By the end of this lesson, students will be able to analyze and explain the central idea of five multimedia reports on HIV worldwide in order to understand the challenges associated with the virus.

Warm-up:

Write down answers to the following the questions:

  1. How long do you think someone can live with HIV/AIDS?
  2. What countries do you think have a problem with HIV/AIDS?
  3. What might be different about the life of someone who has HIV/AIDS versus someone who does not?

Introducing the Lesson:

In this lesson, you will explore how HIV/AIDS is impacting people around the globe by exploring the following five resources:

  1. “Meet the Journalists: Ana P. Santos and Veejay Villafranca” by Ana P. Santos and Veejay Villafranca
  2. “A Catholic Monk in The Philippines Defies his Church to Help People with HIV” by Ana P. Santos
  3. “Philippines: HIV Cases Could Reach 133,000 by 2022” by Ana P. Santos
  4. “Ending AIDS, Ending Confusion” by Jon Cohen
  5. “Mexico: No End in Sight” by Jon Cohen

Introducing the Resources:

As you take a look at the resources, answer the accompanying questions and consider the following:

  1. What is the central idea of the article?
  2. What is one sentence that represents that central idea?
  3. After reading each resource, write a short summary explaining the central idea of the resource.

Activitiy:

After reviewing the five resources,  write a short (3-5 sentence) response to the following prompts:

  1. What can be done to prevent the spread of HIV/AIDS?
  2. What are some misconceptions about people with HIV/AIDS?
  3. What are governments doing correctly/incorrectly in regards to the HIV/AIDS crisis?

Extension Activity:

Option 1. Using what you know from reading the resources, write a letter to a doctor setting up a clinic in a developing country, giving him/her advice on how to run a clinic that will not only be efficient, but also inclusive.

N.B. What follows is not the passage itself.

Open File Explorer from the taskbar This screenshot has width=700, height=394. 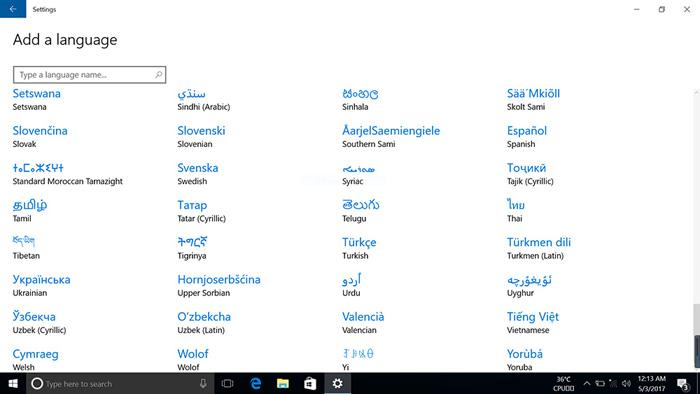coord(283,383)
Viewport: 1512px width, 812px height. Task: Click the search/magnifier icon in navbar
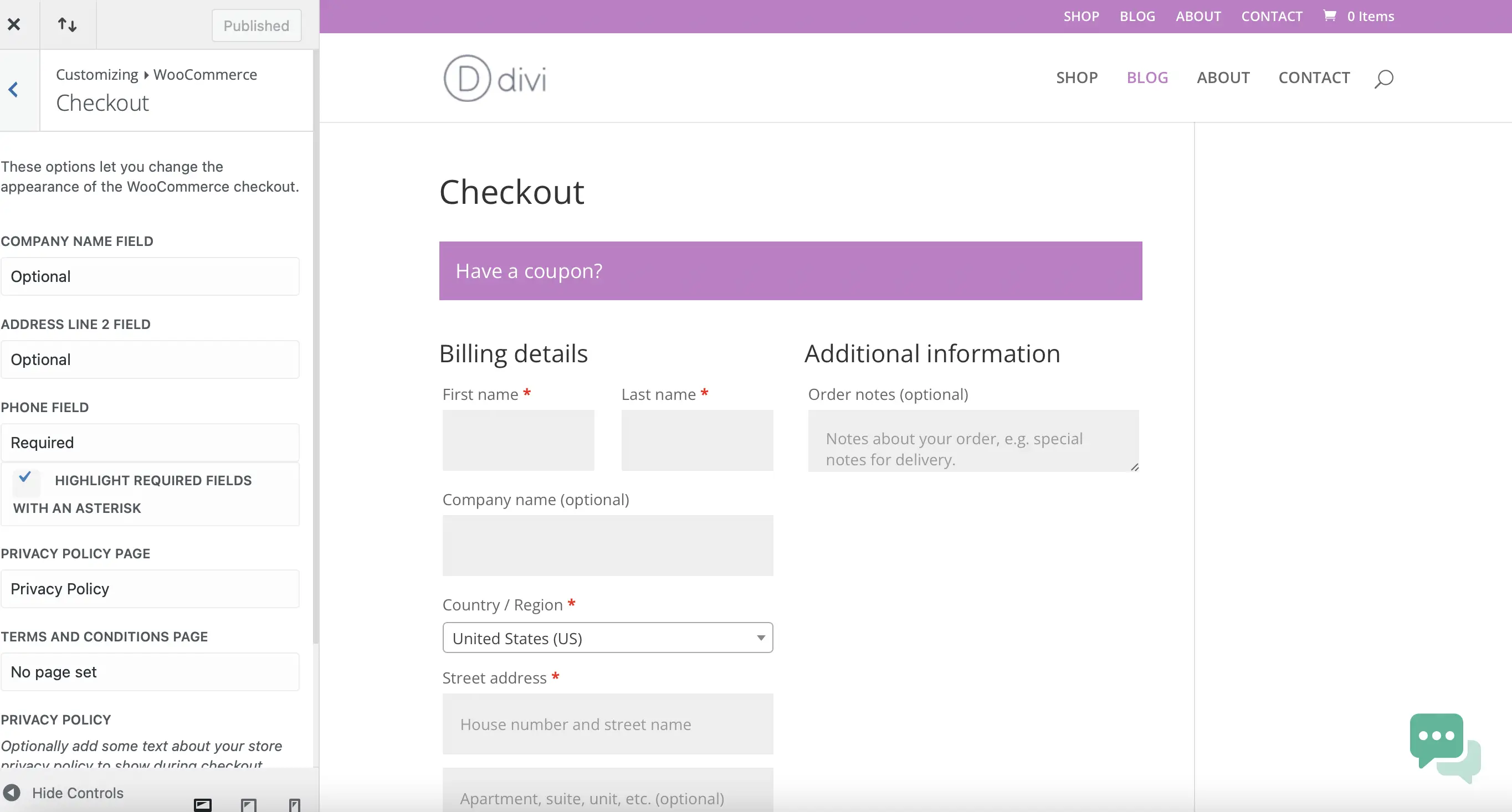pyautogui.click(x=1385, y=78)
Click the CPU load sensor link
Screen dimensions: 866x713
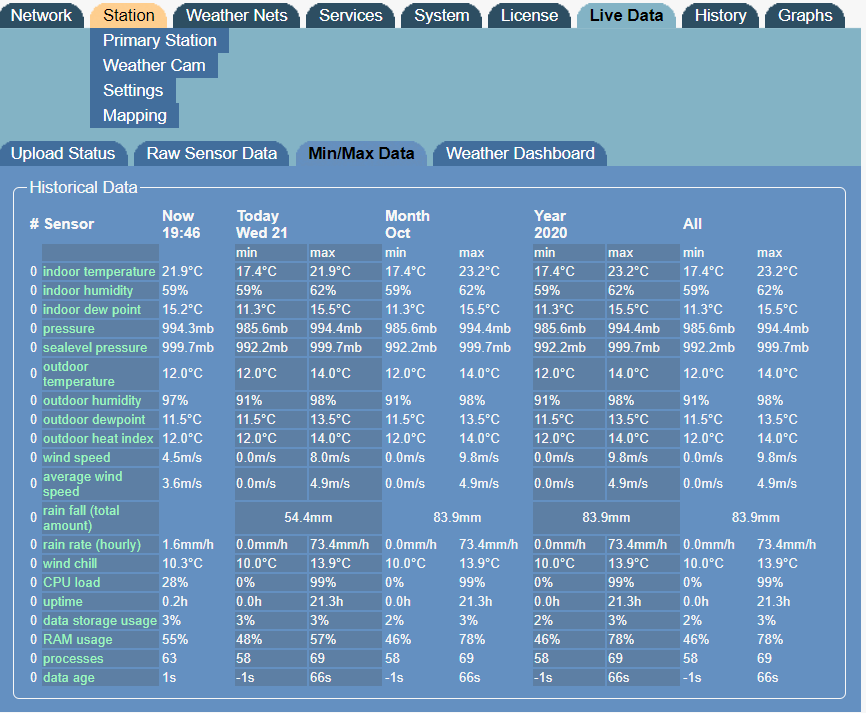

Option 2. Research to see if any celebrities or public figures that you know have HIV/AIDS. How did it affect their lives? How were their experiences different from the subjects in the article you read? Write a short presentation summarizing what you learned and be prepared to present to the class.

Educator Notes: 

CCSS.ELA-LITERACY.W.9-10.2

Write informative/explanatory texts to examine and convey complex ideas, concepts, and information clearly and accurately through the effective selection, organization, and analysis of content.

CCSS.ELA-LITERACY.RI.9-10.2

Determine a central idea of a text and analyze its development over the course of the text, including how it emerges and is shaped and refined by specific details; provide an objective summary of the text.